I think if you were to look at the statistics though, people who get married for the first time in their 30's are much more likely to have it last than those who got married for the first time their 20's.


----------



## Dr Skimeister (Jun 1, 2008)

severine said:


> IIRC, don't you make out better on federal taxes as single than married?  Higher tax bracket filing married.... Granted, if you don't get married, you can't get the other's medical insurance... but there aren't a lot of benefits "on paper."



Filing married is the filing status with the least tax being paid. Married filing separately has the highest tax burden. At least that's my experience from when my first marriage was dissolving.


----------



## deadheadskier (Jun 1, 2008)

riverc0il said:


> I mean, heck.... would you buy a house with someone you were not marriage too?



Yes I would and yes I am in two weeks time.   I also hope to marry her one day to.  

I am just about the must non-religious person you'll ever meet.  In fact, I'll go as far as to say that I truthfully feel that the world would be a better place without organized religion.  Throughout history it has created more trouble than good.

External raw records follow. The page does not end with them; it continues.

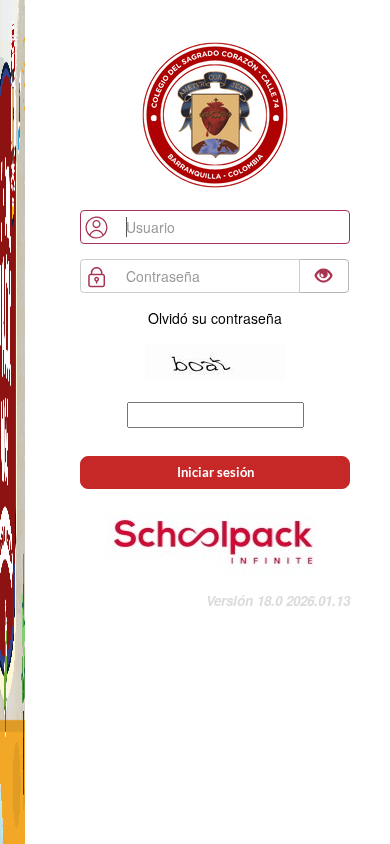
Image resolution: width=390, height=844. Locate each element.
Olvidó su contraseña (215, 318)
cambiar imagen (215, 392)
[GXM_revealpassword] (323, 276)
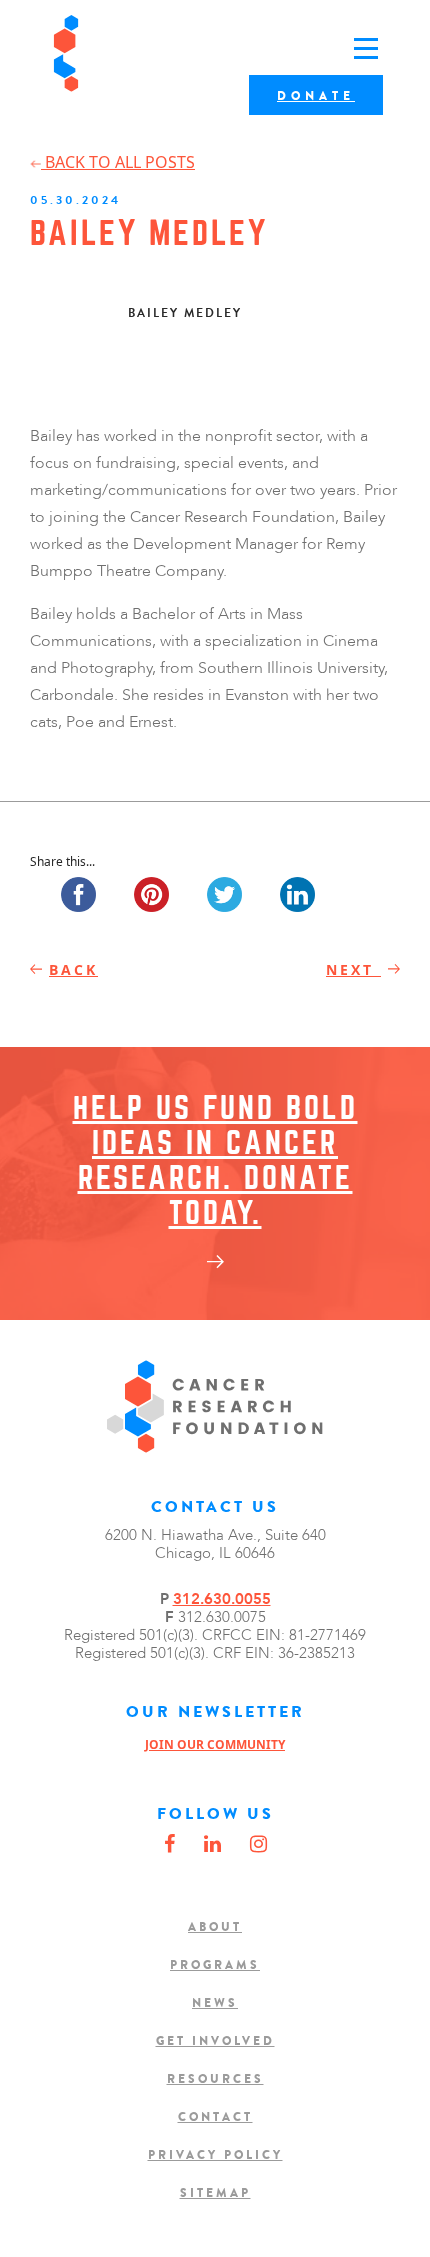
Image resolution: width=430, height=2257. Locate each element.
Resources (215, 2079)
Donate (316, 96)
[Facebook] (169, 1845)
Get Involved (215, 2041)
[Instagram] (258, 1845)
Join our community (215, 1744)
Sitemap (215, 2193)
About (215, 1927)
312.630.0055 (222, 1599)
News (215, 2003)
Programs (215, 1965)
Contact (215, 2117)
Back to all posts (118, 162)
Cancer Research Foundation (128, 53)
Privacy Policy (215, 2155)
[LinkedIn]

I could honestly give a care what marriage means from a historical perspective.  I could honestly care less what other people do.  If you want to live with your partner for life, have kids etc outside of a marriage, knock yourself out.  Do I think getting married to J will strengthen our bond or make it stronger than two partners living together without the husband and wife titles?  Absolutely not.  Do I still want to do it someday?  Yes, because I place a lot of value in the symbolism of saying 'I do'.  

Marriage isn't for everyone.  That said, I don't think there is anything wrong with having a ceremony to celebrate a life long promise to another individual if you truly believe that you are meant to be.  That's how I feel and when it happens, it isn't because I care what a court or a church thinks.


----------



## Warp Daddy (Jun 1, 2008)

deadheadskier said:


> I think there are exceptions to the rule no doubt.   Heck my parents are High School sweethearts, still happily married in their 60's after tying the not when they were 20 and they really never had any serious problems.
> 
> Similar situation except we met in my 3rd year of college----------Married 2 yrs later i was 22


----------



## Moe Ghoul (Jun 1, 2008)

Celebrating my 21st year of marital bliss in september.


----------



## jack97 (Jun 1, 2008)

Speaking for myself, I had different priorities and points of view when I was younger. IMO, as men and women grow older, they change; in the way they think, what they believe is important and so on. The test is whether they can change together as a couple.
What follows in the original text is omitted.